• Problem requirements: Each record below should appear again exactly as written.

• Given records:
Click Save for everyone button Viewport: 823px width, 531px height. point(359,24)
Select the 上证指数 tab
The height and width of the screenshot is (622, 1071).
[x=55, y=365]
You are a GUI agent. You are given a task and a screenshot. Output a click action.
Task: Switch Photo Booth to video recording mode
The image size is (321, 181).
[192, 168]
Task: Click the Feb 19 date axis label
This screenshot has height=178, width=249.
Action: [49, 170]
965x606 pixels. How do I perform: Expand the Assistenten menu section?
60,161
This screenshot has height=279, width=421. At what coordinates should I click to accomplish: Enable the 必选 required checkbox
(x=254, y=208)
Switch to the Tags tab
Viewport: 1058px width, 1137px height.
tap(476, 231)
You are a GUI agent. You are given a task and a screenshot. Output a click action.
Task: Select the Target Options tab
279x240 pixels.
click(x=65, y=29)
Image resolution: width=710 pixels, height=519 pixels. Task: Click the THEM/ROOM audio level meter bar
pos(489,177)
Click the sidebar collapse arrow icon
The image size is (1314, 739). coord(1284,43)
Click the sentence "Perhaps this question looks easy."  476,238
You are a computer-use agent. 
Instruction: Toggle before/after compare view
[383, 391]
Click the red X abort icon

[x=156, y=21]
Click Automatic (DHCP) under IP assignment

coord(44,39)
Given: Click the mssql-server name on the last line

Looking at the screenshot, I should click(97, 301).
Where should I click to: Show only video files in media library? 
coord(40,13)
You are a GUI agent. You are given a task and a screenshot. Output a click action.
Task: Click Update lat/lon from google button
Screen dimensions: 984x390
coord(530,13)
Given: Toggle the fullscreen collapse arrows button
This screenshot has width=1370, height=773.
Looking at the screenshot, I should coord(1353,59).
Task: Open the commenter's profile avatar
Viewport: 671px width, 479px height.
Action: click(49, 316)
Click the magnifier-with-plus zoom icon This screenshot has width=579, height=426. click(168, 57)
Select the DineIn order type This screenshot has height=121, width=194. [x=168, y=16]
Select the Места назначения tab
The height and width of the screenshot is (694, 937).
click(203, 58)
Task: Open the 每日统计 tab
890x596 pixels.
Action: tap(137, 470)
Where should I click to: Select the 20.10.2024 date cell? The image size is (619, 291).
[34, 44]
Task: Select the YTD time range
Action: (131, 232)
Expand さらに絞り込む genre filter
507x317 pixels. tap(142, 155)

• Expected answer:
Click Save for everyone button Viewport: 823px width, 531px height. point(359,24)
Select the 上证指数 tab
The height and width of the screenshot is (622, 1071).
[x=55, y=365]
You are a GUI agent. You are given a task and a screenshot. Output a click action.
Task: Switch Photo Booth to video recording mode
The image size is (321, 181).
[192, 168]
Task: Click the Feb 19 date axis label
This screenshot has height=178, width=249.
Action: [49, 170]
965x606 pixels. How do I perform: Expand the Assistenten menu section?
60,161
This screenshot has height=279, width=421. At what coordinates should I click to accomplish: Enable the 必选 required checkbox
(x=254, y=208)
Switch to the Tags tab
Viewport: 1058px width, 1137px height.
tap(476, 231)
You are a GUI agent. You are given a task and a screenshot. Output a click action.
Task: Select the Target Options tab
279x240 pixels.
click(x=65, y=29)
Image resolution: width=710 pixels, height=519 pixels. Task: Click the THEM/ROOM audio level meter bar
pos(489,177)
Click the sidebar collapse arrow icon
The image size is (1314, 739). coord(1284,43)
Click the sentence "Perhaps this question looks easy."  476,238
You are a computer-use agent. 
Instruction: Toggle before/after compare view
[383, 391]
Click the red X abort icon

[x=156, y=21]
Click Automatic (DHCP) under IP assignment

coord(44,39)
Given: Click the mssql-server name on the last line

Looking at the screenshot, I should click(97, 301).
Where should I click to: Show only video files in media library? 
coord(40,13)
You are a GUI agent. You are given a task and a screenshot. Output a click action.
Task: Click Update lat/lon from google button
Screen dimensions: 984x390
coord(530,13)
Given: Toggle the fullscreen collapse arrows button
This screenshot has width=1370, height=773.
Looking at the screenshot, I should coord(1353,59).
Task: Open the commenter's profile avatar
Viewport: 671px width, 479px height.
Action: click(49, 316)
Click the magnifier-with-plus zoom icon This screenshot has width=579, height=426. click(168, 57)
Select the DineIn order type This screenshot has height=121, width=194. [x=168, y=16]
Select the Места назначения tab
The height and width of the screenshot is (694, 937).
click(203, 58)
Task: Open the 每日统计 tab
890x596 pixels.
Action: tap(137, 470)
Where should I click to: Select the 20.10.2024 date cell? The image size is (619, 291).
[34, 44]
Task: Select the YTD time range
Action: (131, 232)
Expand さらに絞り込む genre filter
507x317 pixels. tap(142, 155)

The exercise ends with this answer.